In its comments (PDF), ABA recommends applying the 2004 methodology and guiding the rulemaking process with three tenets: simplifying the complicated rule, adhering to the salary level test’s purpose as a gatekeeper and understanding that employees and employers must be adaptable to a dynamic workplace.

“Updating the salary level for inflation seemingly provides a simple mechanism for adjustment. However, inflation measures include components other than wages, making an ‘apples to apples’ comparison difficult if not impossible,” ABA wrote. “By accounting for the differences in salary levels across the country as well as the differences in wages across industries, ABA believes the 2004 methodology achieves the better result both for employees and employers.”

Additionally, ABA recommends a single, uniform salary for executive, administration and professional (EAP) exemptions, and letting employers include all forms of compensation when considering whether an employee has met the salary level requirement.
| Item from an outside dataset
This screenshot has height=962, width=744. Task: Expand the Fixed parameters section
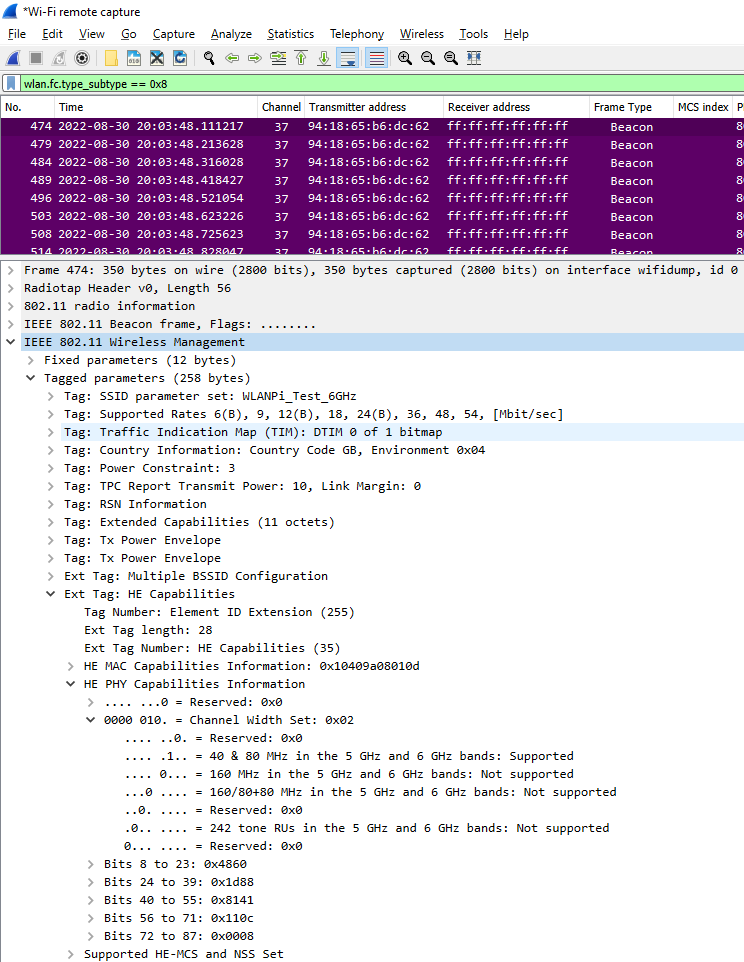[x=31, y=360]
SHRM, which supports a return to the 2004 approach, concurs with the U.S. Chamber of Commerce, which said in comments that the former methodology would result in a minimum salary level of $612 per week, or nearly $32,000 per year, today, according to SHRM.
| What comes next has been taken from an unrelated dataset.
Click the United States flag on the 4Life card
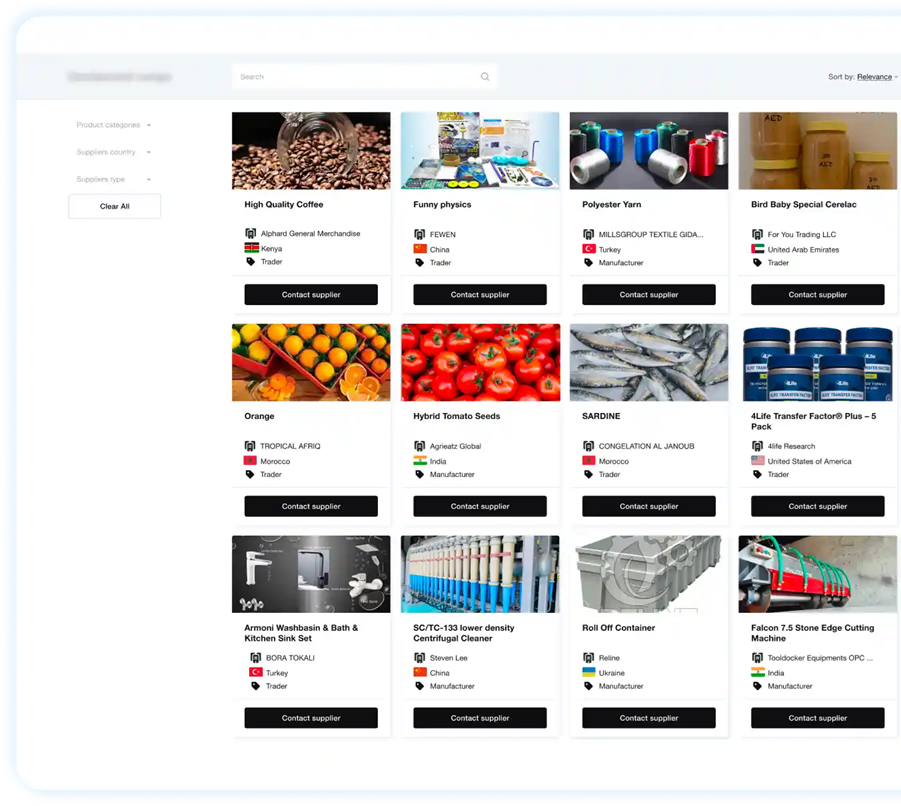The width and height of the screenshot is (901, 806). point(758,461)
SHRM opposes automatic updates to the exempt salary threshold, as does the Partnership to Protect Workplace Opportunity, which said Labor would be avoiding “its obligations to engage in notice-and-comment rulemaking simply because notice-and- comment rulemaking takes time and resources,” according to SHRM.

Some attorneys general and organizations support the 2016 level for EAP workers, such as first-line supervisors at fast-food restaurants, car washes and retail stores; clerical and office workers; and medical and dental technicians. New York Attorney General Eric Schneiderman and the attorneys general from California, Delaware, Illinois, Iowa, Maryland, Massachusetts, Vermont and Washington said changing it would mean workers who should be classified as nonexempt may not be, SHRM states.

“The Center for American Progress also wrote in support of the 2016 level, calling any new rulemaking unnecessary and a threat to working Americans,” according to SHRM. And the AFL-CIO said that Labor’s original proposal to raise the exempt salary threshold to $50,440 per year “was not sufficient to restore overtime protections that had been eroded over the previous four decades.”